Надо было начинать с чего-то незапамятного, с Лета Любви калифорнийских хиппи, Лета Любви, улетевшего на Луну вместе с "Аполлоном-11", где только еще поют "Битлз" свою "Мишель", начинать с того, как этот звон "Мишель" висел в воздухе над ночной Москвой-рекой долгим фантастическим летом, когда выходил затемно из гостиницы, стоявшей на набережной этой реки, к воде, чтобы выкурить сигарету с ментолом в долгом ожидании, когда же Изабелла, неуловимая ни для кого воздушная поэтесса Изабелла, пришедшая из страны, где никто никогда не бывал, дочитает мою рукопись в своем саду, запомнившем, как она меня проводила со своей дачи на электричку после нашего первого разговора о "Докторе Живаго" и Аксенове, и ты теперь напротив меня после стольких лет, и ты думаешь - можно передать эти годы одной фразой? Почти Мишель...

Что сказать тебе одной фразой?

"Пусть все это послужит уроком для тех, кто хочет вознестись к власти; ведь если вся наша Вселенная находится в чайнике у некоего Люй Дун-Биня, что же такое тогда страна, где побывал Чжан? Недаром товарищ Ли Чжао из Хуачжоуского крайкома партии говорил: "Знатность, богатство и высокий чин, могущество и власть, способные сокрушить государство, в глазах мудрого мужа немногим отличны от муравьиной кучи".

И снова, как тем бесконечно далеким летом, пел чей-то голос:

"Он настиг меня, догнал, обнял, на руки поднял, а за ним беда в седле ухмылялася..."

Это осталось так далеко... То время, где генеральный конструктор космических машин Андрей Башкирцев запускает на орбиту первый спутник, где холодная война еще не проиграна.

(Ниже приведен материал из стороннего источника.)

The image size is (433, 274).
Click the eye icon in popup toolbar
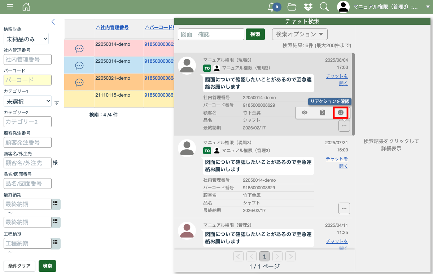coord(305,112)
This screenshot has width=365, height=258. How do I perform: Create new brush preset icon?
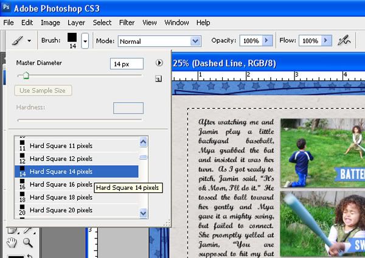(158, 78)
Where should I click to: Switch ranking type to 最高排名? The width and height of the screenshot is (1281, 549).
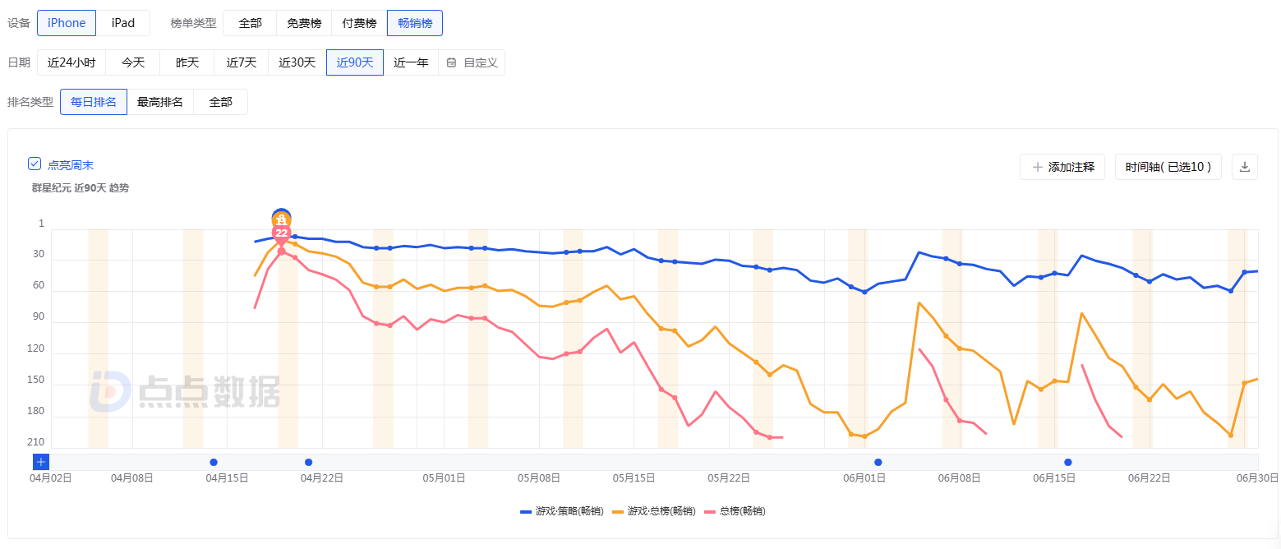160,102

Странная задумчивая музыка далекого лета... Андрей Кончаловский, его первый фильм за океаном... "When I looking in your eyes".

Как сорок тысяч нежных сестер были белее снега свадебные цветы, и чувство времени стало утраченным полностью, день и ночь шли вне всяких хронологий... Возможно, планета сошла с орбиты, или изменила вращение на оси...

"Мне слабость этих рук знакома, и эта шепчущая речь, и стройной талии истома, и матовость покатых плеч..."

Были белее снега свадебные цветы и на моей давней свадьбе с Эльвирой, и на твоей, Марианна... А сейчас... Остались одни воспоминания и у тебя, и у меня.

Может, сейчас, в царстве снегов, бродит одна наша любовь?

Давно, казалось, все забыто - и ты, и тот весенний сад...

И все кажется рядом с тобой ясным и простым - из России уезжать не надо, пока здесь еще звучит с твоей старой пластинки "И не то, чтобы "да", и не то, чтобы "нет", неуловимое, как воздушный эльф...

Старые тополя на улицах остаются теми же самыми, хотя огромная империя уже рассыпается на глазах. И полуденное солнце так же медленно плывет над Вечным Городом, поделенным надвое рекой.

И снова полетит летний ветер свободы под тенью древних тополей, и снова в твоей квартире в вечерней прохладе поплывет "Не покидайте своих возлюбленных", и снова друзья и подруги на новых презентациях и старых премьерах спросят о тебе: "Кто эта загадочная красавица, что пришла с тобою под руку из петербургских туманов Блока?", и наша психоаналитик скажет о тебе с удивлением: "Она умеет никого не осуждать...", и впереди будет еще столько встреч и знакомств, столько музыки и стихов, столько весен и зим, что "Боинг" на Женеву взлетит пока без меня.